Empfangen sie meine verspäteten Glückwünsche zum neuen Jahre, u behalten Sie in gütigem Andenken Ihre Ergebenste
Helmina v. Chezy
geb. v. Klencke

[ausführliche Nachschrift vom 10. Febr. 1824:] […] Auch die Rosamunde hatte bey der ersten Vorstelllung ein schönes Publikum u bey der Zweyten [am 21. Dezember] ein ganz angefülltes Haus, allein wegen der schlechten Besetzung einiger Nebenrollen u der vernachläßigten Ausstattung (eine Folge der Zwistigkeiten zwischen der Beneficiantin [Emilie Neumann] u der Direktion) mußt ich sie zurücknehmen, u sie wird, in etwas (nur der Form wegen) verändert besser besetzt neu einstudirt werden.

Apparat

Zusammenfassung

freut sich, dass wenigstens einer den Dichter von Webers Opern anerkenne; will über die Mißhelligkeiten mit Schweigen hinweggehen; ist durch Castellis Aufsatz u. Vergleich mit Schikaneder (vgl. AZ) gekränkt u. macht ihm Vorwürfe deswegen u. weil bisher keine Verteidigung gedruckt worden sei; wahrscheinlich werde irgendein Korrespondent, der die Euryanthe nicht möge jetzt der neuen Oper, Der Taucher, Weyrauch streuen

Incipit

Es ist mir angenehm, mein verehrter Freund, daß wenigstens einer

Verantwortlichkeiten

Übertragung
Eveline Bartlitz; Joachim Veit

Überlieferung

  • Textzeuge: Wien (A), Wienbibliothek im Rathaus (A-Wst)
    Signatur: H.I.N. 1355

    Quellenbeschreibung

    • 1 DBl. (3 b. S. o. Adr.)
    • am Ende des Briefes langes Postskriptum (2 b. S., datiert mit 10. Februar 1824)

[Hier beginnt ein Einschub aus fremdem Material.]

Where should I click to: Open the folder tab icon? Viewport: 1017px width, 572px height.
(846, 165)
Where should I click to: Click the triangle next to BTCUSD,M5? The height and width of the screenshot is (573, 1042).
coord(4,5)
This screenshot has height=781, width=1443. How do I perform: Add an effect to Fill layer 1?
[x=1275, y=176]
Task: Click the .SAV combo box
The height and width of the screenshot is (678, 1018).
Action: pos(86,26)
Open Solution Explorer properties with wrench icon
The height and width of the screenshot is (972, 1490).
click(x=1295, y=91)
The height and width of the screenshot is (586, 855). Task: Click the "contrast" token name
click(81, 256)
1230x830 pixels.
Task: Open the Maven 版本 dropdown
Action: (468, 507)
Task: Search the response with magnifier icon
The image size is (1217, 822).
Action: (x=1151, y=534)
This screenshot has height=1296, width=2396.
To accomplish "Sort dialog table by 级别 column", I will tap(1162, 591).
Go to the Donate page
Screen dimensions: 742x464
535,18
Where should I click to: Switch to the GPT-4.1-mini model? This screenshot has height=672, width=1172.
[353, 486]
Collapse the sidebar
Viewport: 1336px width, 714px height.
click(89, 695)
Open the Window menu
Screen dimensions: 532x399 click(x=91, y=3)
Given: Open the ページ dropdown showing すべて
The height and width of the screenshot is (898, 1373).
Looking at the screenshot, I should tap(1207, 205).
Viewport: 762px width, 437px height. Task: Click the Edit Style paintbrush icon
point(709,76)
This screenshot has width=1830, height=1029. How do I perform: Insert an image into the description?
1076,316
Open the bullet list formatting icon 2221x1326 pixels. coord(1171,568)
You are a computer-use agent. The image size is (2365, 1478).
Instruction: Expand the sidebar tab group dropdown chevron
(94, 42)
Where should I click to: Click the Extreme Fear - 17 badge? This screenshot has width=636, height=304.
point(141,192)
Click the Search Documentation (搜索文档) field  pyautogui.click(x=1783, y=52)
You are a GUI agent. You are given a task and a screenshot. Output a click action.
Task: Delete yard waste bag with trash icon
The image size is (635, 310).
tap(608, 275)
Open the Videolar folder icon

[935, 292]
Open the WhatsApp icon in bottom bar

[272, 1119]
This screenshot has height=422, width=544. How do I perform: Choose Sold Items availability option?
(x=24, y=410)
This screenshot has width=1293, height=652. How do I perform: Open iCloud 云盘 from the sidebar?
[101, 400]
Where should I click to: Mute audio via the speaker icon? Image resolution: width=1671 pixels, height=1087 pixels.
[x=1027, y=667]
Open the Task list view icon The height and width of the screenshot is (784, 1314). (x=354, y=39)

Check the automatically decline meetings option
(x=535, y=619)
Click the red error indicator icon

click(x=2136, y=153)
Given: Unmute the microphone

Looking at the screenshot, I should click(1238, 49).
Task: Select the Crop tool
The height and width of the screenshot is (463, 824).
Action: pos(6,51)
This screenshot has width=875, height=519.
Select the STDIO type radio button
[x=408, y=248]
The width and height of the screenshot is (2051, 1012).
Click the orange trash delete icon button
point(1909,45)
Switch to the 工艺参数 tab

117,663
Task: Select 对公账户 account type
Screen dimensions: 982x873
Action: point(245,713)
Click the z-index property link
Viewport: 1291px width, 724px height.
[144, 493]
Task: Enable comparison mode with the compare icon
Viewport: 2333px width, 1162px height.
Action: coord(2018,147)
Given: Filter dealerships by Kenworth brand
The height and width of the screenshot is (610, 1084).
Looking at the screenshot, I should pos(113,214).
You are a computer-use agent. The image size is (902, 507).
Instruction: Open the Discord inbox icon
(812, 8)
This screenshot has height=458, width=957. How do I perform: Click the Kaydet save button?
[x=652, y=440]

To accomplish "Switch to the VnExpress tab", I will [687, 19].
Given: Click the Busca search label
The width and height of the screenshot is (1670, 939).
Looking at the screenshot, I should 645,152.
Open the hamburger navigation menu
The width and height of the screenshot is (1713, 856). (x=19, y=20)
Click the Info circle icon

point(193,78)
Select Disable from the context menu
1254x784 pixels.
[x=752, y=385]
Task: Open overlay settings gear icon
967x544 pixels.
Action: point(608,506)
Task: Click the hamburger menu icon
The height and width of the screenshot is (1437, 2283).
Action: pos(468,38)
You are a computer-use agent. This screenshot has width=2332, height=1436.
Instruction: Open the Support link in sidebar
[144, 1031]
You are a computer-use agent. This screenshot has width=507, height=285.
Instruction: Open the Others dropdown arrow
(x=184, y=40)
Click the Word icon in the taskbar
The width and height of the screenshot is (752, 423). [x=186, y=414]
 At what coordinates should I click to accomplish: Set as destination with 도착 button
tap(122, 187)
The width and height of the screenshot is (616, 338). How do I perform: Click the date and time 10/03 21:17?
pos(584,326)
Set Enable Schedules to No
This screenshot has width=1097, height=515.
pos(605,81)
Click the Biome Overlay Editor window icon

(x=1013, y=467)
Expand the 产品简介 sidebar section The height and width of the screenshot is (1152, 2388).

    Dazugehörige Textwiedergaben

    • Till Gerrit Waidelich, „Durch Webers Betrügerey die Hände so gebunden“. Helmina von Chézys Kampf um die Urheberrechte an ihrem Euryanthe-Libretto in ihrer Korrespondenz und Brief-Entwürfen, in: Weberiana. Mitteilungen der Internationalen Carl-Maria-von-Weber-Gesellschaft e. V., Heft 18 (2008), S. 62

    Einzelstellenerläuterung

    • „… als Verfasser jenes Aufsatzes genannt“Waidelich nimmt an, dass Castelli den Text Winkler als Privatbrief bereits nach den Proben zur „Euryanthe“ schickte. Es war in Wien bekannt, dass er als Autor für Winklers Blatt schrieb; vgl. Waidelich, Weberiana 18, S. 62 Anm. 61.
    • „… die absurde Vergleichung mit Schikaneder“Zum Vergleich mit Schikaneder s. Chézys Reaktion.